Wednesday, September 10, 2014

Consensus is the lowest bar

Consensus and collaboration are two words often used interchangeably. However, they are two separate approaches to planning.

Often, folks who defer mainly to consensus are afraid to be a bit controversial or are not sure if they own the final decision. And it's much easier to feel the love if you can get everyone to agree.

But consensus can mean we don't take as many risks. It can set a lower bar.

Collaborate always. Everyone who has a stake in the outcome should feed into a decision. However, the party responsible should take the ultimate ownership of the final direction/decision.


Wednesday, September 3, 2014

Questions to ponder

In interviews, on panels and at cocktail receptions, weird and wonderful questions get posed. How would you answer some of these?

In your role, what techniques do you use to deal with change?

What advice can you give to others to break through the glass ceiling?

What do you find helps you to deal with work/life balance?

How important is a personal brand?  How do you develop yours?

Did you ever have to step down i.e. take a position of a lower level in order to step up?
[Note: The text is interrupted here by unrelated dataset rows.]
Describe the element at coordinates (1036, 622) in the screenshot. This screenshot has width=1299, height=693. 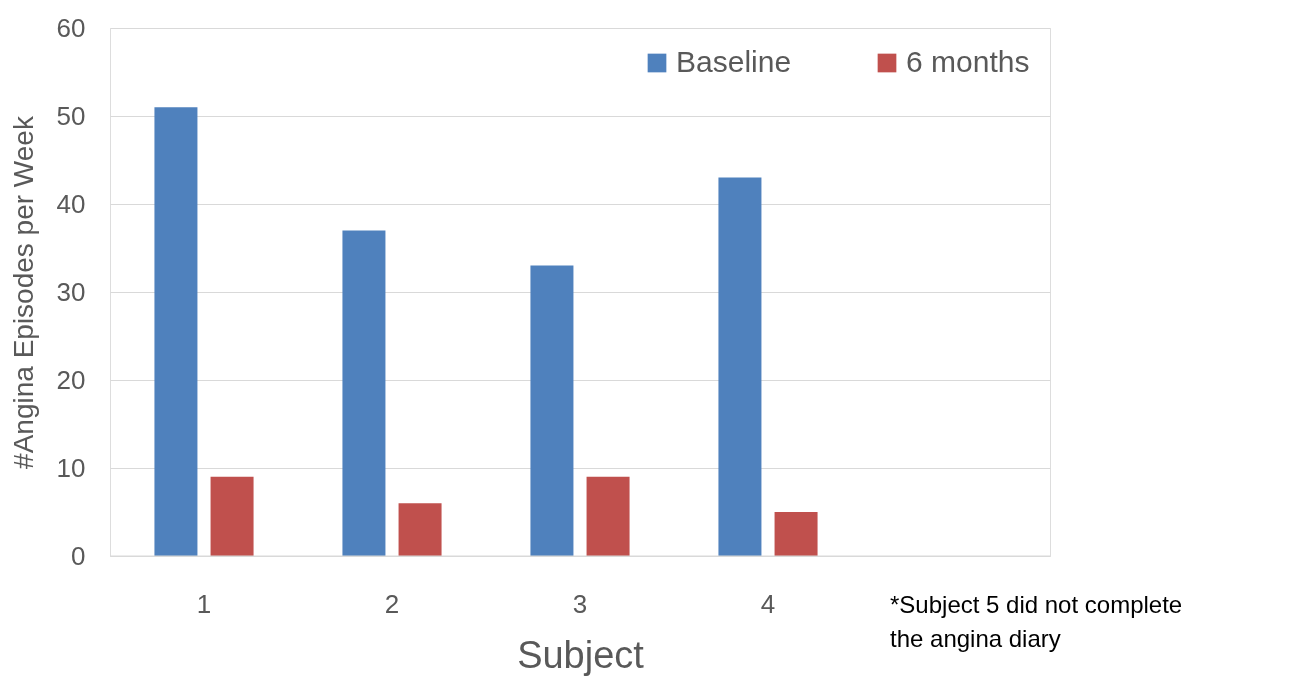
I see `text: *Subject 5 did not complete the angina diary` at that location.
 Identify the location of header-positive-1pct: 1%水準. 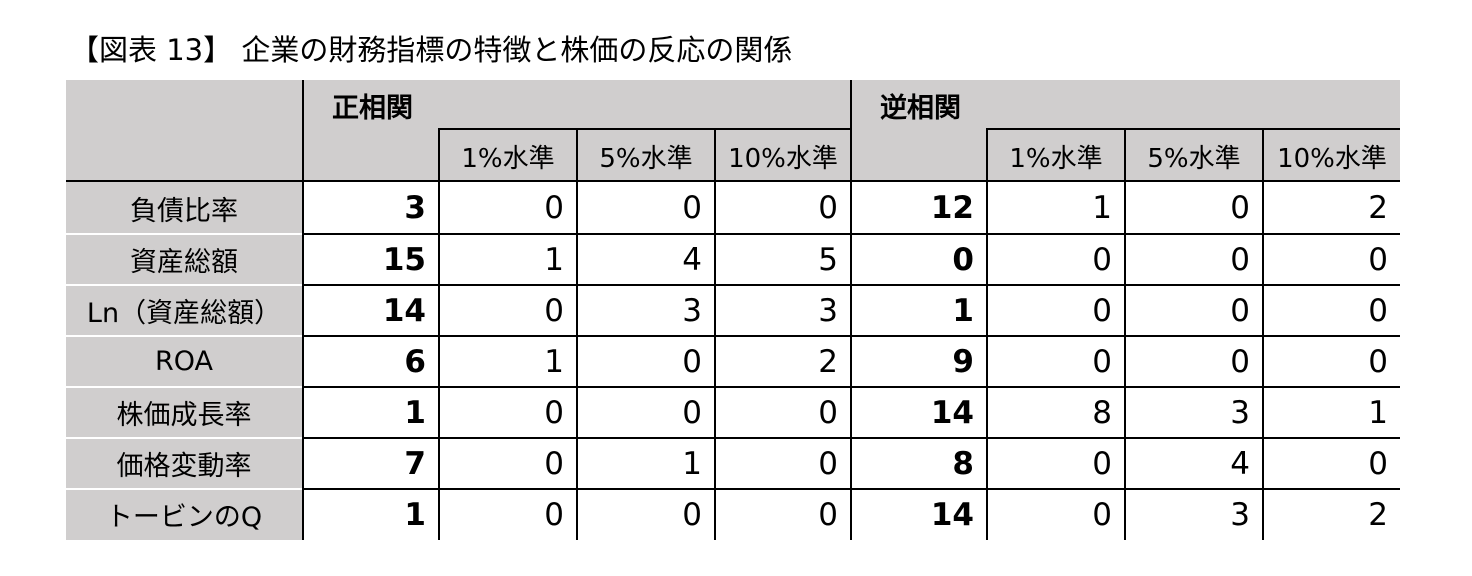
(508, 156).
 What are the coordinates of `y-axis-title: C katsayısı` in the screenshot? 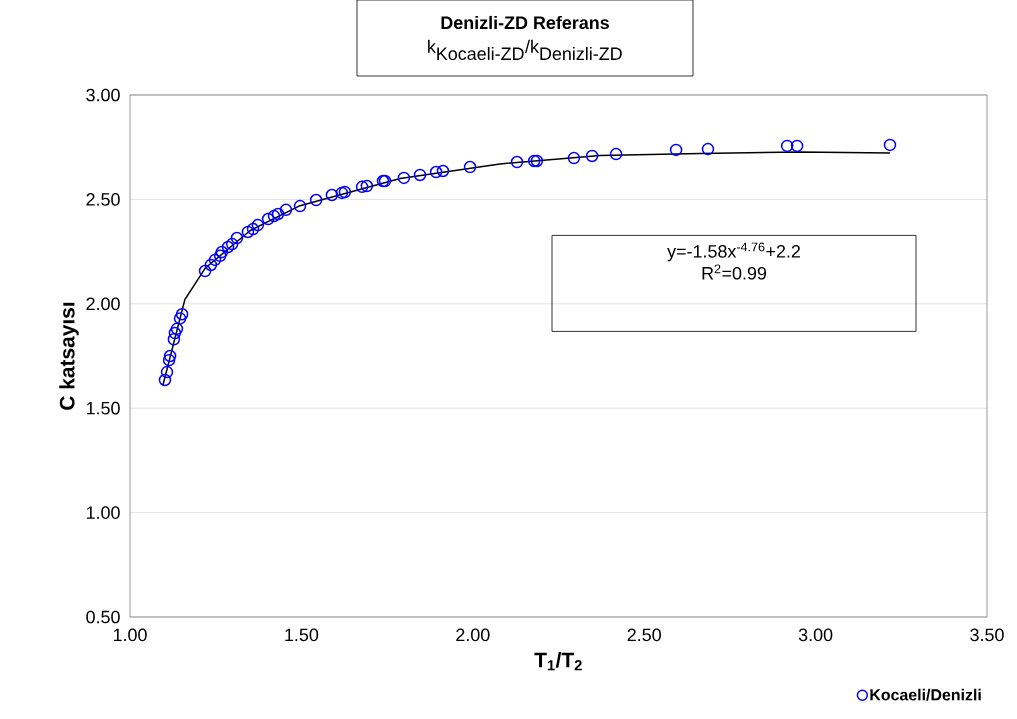 It's located at (69, 356).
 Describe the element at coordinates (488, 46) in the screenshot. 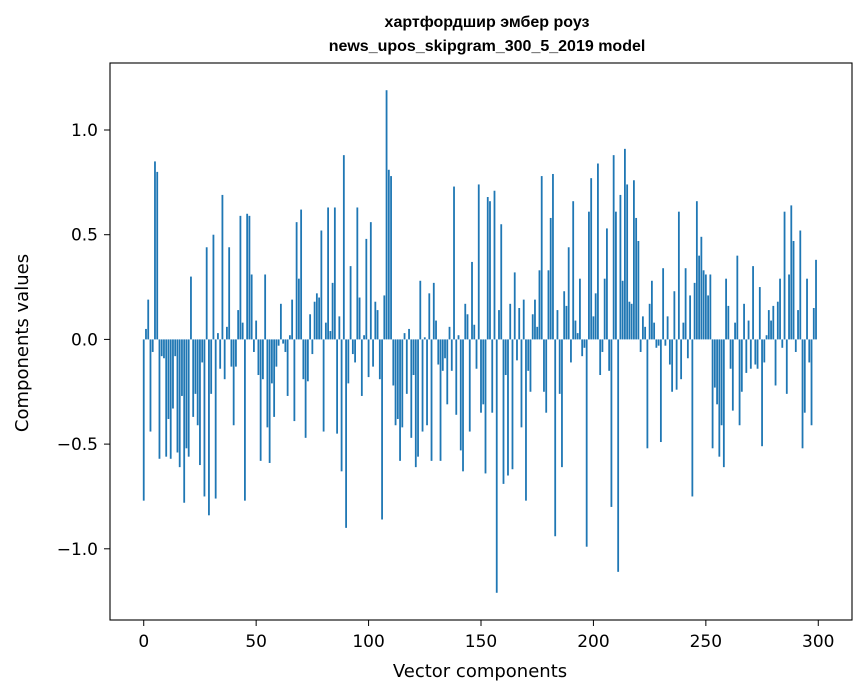

I see `chart-subtitle: news_upos_skipgram_300_5_2019 model` at that location.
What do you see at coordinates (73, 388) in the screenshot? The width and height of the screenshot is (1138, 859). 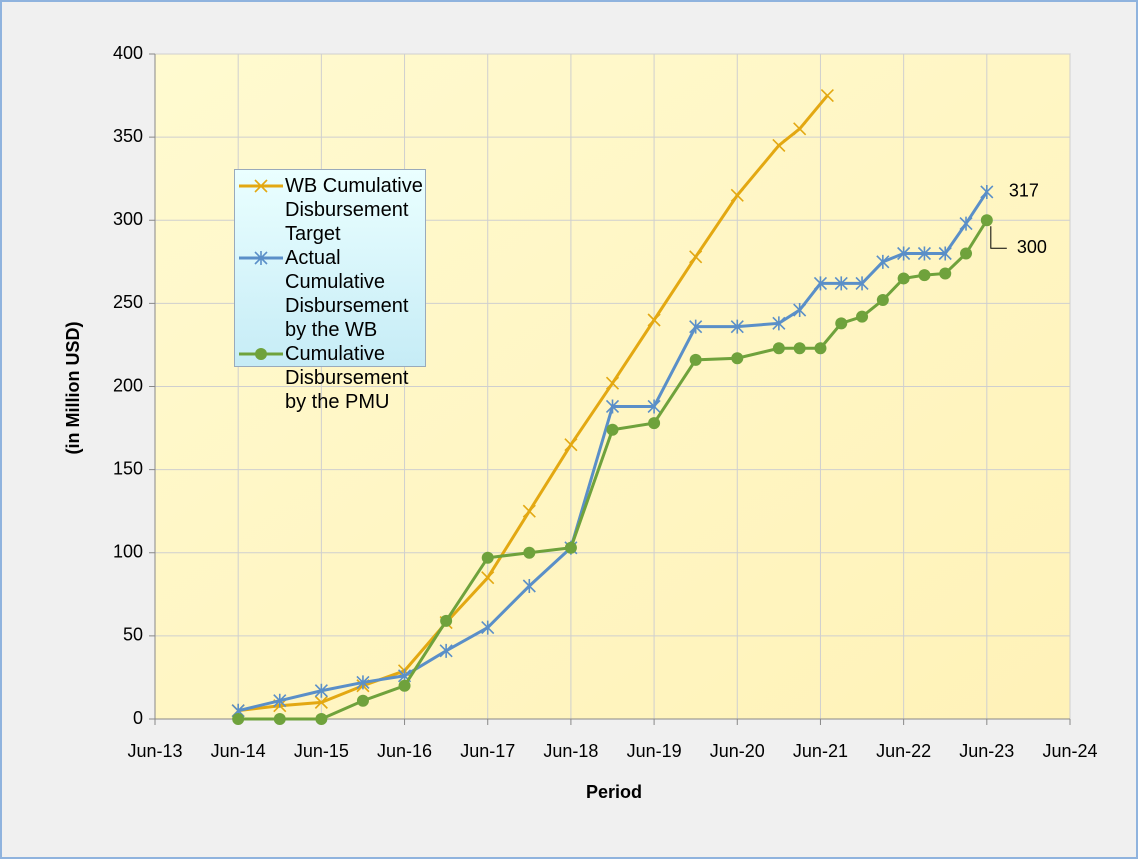 I see `y-axis-title: (in Million USD)` at bounding box center [73, 388].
What's the best interview question to ask as an interviewer and as an interviewee?

What's the biggest motivator for you today: money, recognition or challenge?

Is it important that leaders are subject matter experts in their fields? Why?

Monday, August 25, 2014

Mental holidays

Mental holidays are probably the most overlooked resource in the toolkit. Whether you take five minutes or 2 months (grin), it offers time to gain perspective, information, and rest. It's a great coaching and mentoring technique that should be discussed more often. 

Mentally stopping… to think about nothing, think about a problem, walk, sing, meditate… gives us the ability to see things from a fresh perspective. There is a lot of research that points to the need to let our unconscious mind sift through the great library we mentally store and let ideas surface. If you've ever forgotten a name or an idea and said "Just give me a second; it'll come to me!" then you know how this process can't always be forced through willpower and concerted effort.

Peter Bregman wrote a great post on HBR "The Best Way to Use the Last Five Minutes of Your Day" a few years ago. Though taking five minutes at any time can sometimes be more productive than continuing to run at the pace we seem to follow during the days.

A mental holiday can also mean deferring a decision or discussion to allow emotions to settle. It can mean allowing ours team to take on extra ownership without having us peer over their shoulders.

Most importantly, it should mean we return to the process /problem /idea with a relaxed and open state of mind… however you personally best achieve that.

It's been a long summer for many of us. My mental holiday was trusting my team to keep the plates spinning while I was dragged into other arenas. And I spent an hour each week simply sitting on my porch and letting my mind wander while I listened to the squirrels in the trees. I am not sure if I have more ideas or fresher thoughts but I am prepared to start trying with a bigger smile and some excellent research in my pocket.

Please share your ideas of a great mental holiday?